I rolled my chair closer to her. Her wounds were indeed healing, and I couldn’t imagine why she had come in. “Looks good I have to say.”
“You don’t think it’s still infected?”
“Yes, it is still. But it’s getting better.”
“Why did this happen to me?” she asked.
I looked away from her rutted face and pondered the question. “This” could signify the festering wound upon the skin of her infected forearm, or it could reach back to the accident that had buckled her facial bones. I didn’t answer why either had befallen her. I didn’t know. I was pretty sure the question was as flawed and absurd as existence.
She brought up several more problems to flesh out a respectable visit, but they were all minor complaints, ones that had troubled her for years and were more or less stable. I reassured her about prior CT scans, blood tests, physical exams, and specialists’ consultations. She didn’t seem satisfied. I concluded the visit and walked her out to the front desk to check out.
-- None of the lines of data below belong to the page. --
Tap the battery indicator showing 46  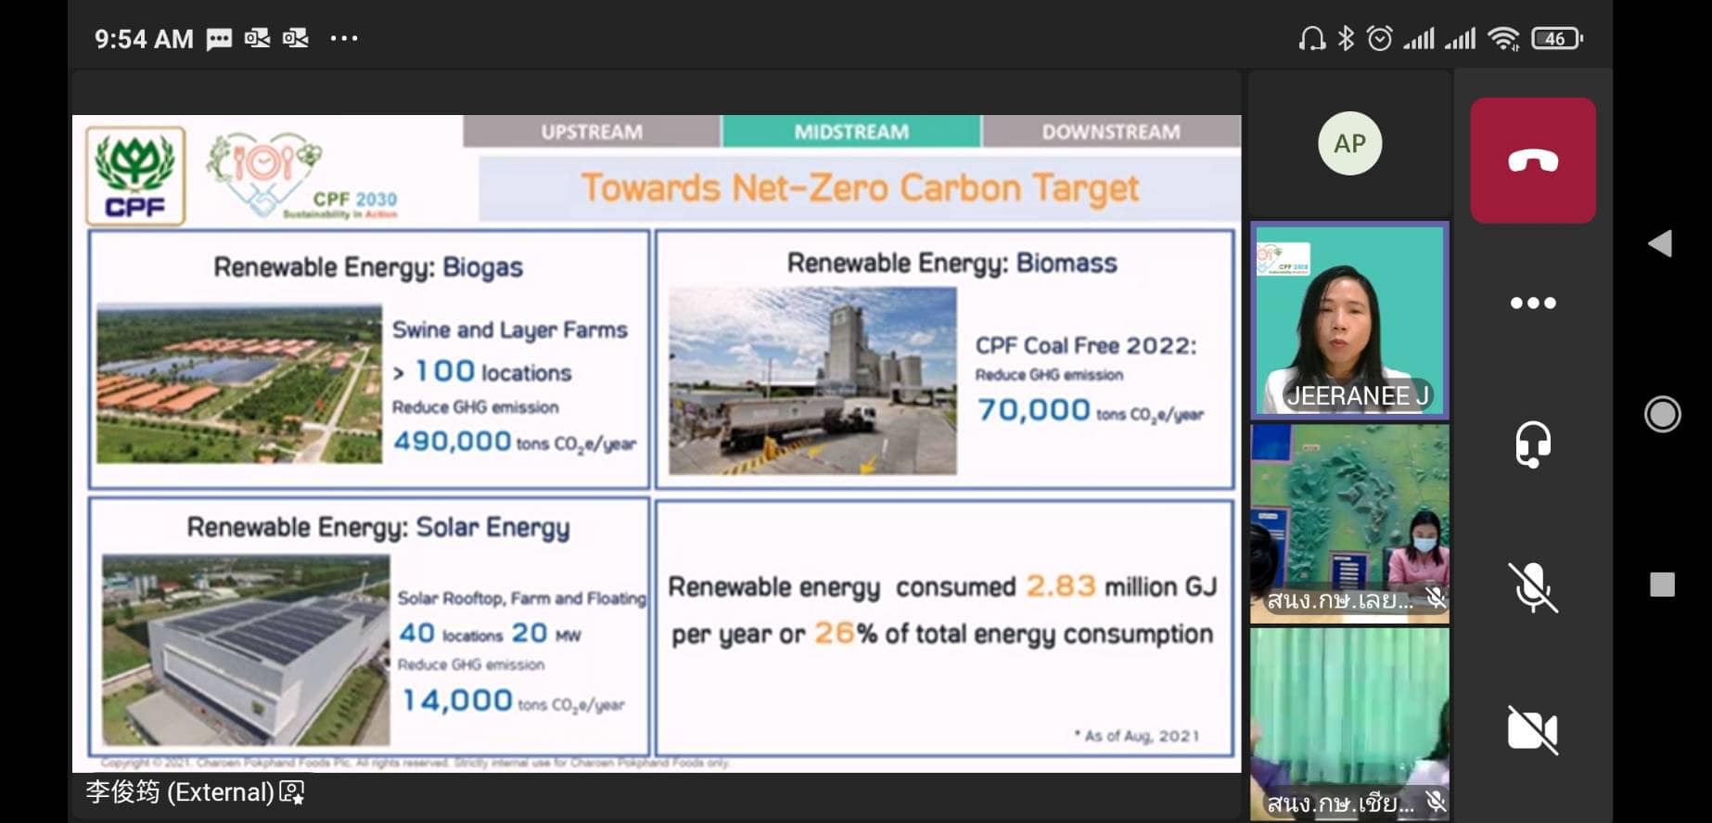[x=1556, y=39]
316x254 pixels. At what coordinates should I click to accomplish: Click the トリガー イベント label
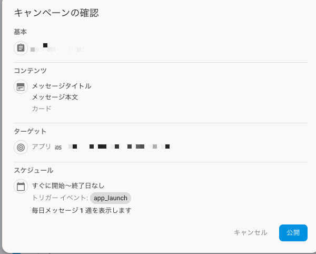coord(60,198)
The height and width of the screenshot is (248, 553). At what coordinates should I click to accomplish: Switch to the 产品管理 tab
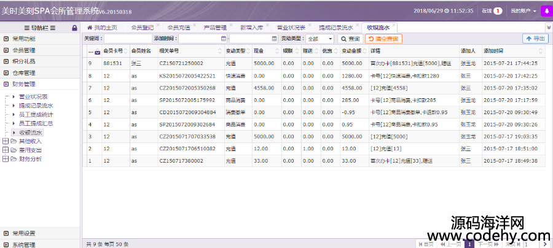[x=215, y=28]
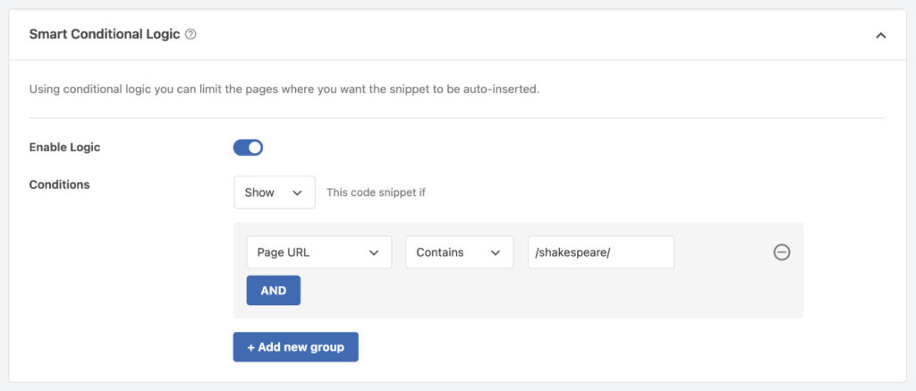Viewport: 916px width, 391px height.
Task: Disable the Enable Logic toggle switch
Action: pos(248,148)
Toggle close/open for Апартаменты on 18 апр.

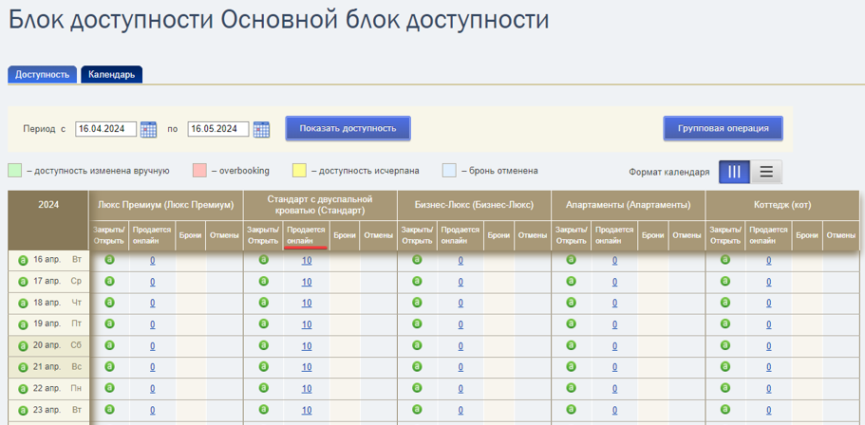pyautogui.click(x=571, y=302)
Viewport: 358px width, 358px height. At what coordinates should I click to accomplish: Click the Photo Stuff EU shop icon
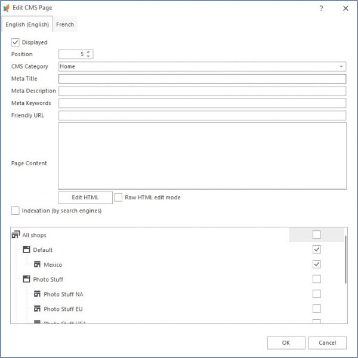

I stooped over the counter and finished her note while she waited for something.
“Are you all set?” I asked her.
She nodded while wiping the spittle from the slack corner of her mouth with a handkerchief. I noticed that she had painted her lips a vibrant red. “Aren’t those flowers nice!” she remarked, pointing at an old wilted bouquet of roses that another patient had brought in as a gift for the office.
“Why don’t you take them,” I said. “They’ll look nice in your house.”
“No, I couldn’t possibly,” she replied. Her good eye looked at them again. “Those are for your office.”
“That’s it, you must take them,” I said, handing her the vase and the lovely roses. The petals were blood red, and although wilted their vibrant color was still extraordinary.
Her appearance brightened and she seemed exceptionally moved by the token of friendship I had passed on to her. She had no choice but to accept it, and while she feigned modesty and refusal it was obvious that she was thrilled. How long had it been since she had been given flowers?
“They’re beautiful,” she said. She pulled my face to hers so that she could give me a kiss on the cheek. I watched her leave. In the parking lot she opened the back door of her perfect new car just as the first drops of a summer rain began to fall. She carefully positioned the flowers among a few boxes so they wouldn’t tip over on her way home. Then she nimbly raced to the front door and slid in behind the wheel. A smile lingered on her broken face, and as she backed the car away and drove off through the rain I knew that she wouldn’t need to come in tomorrow.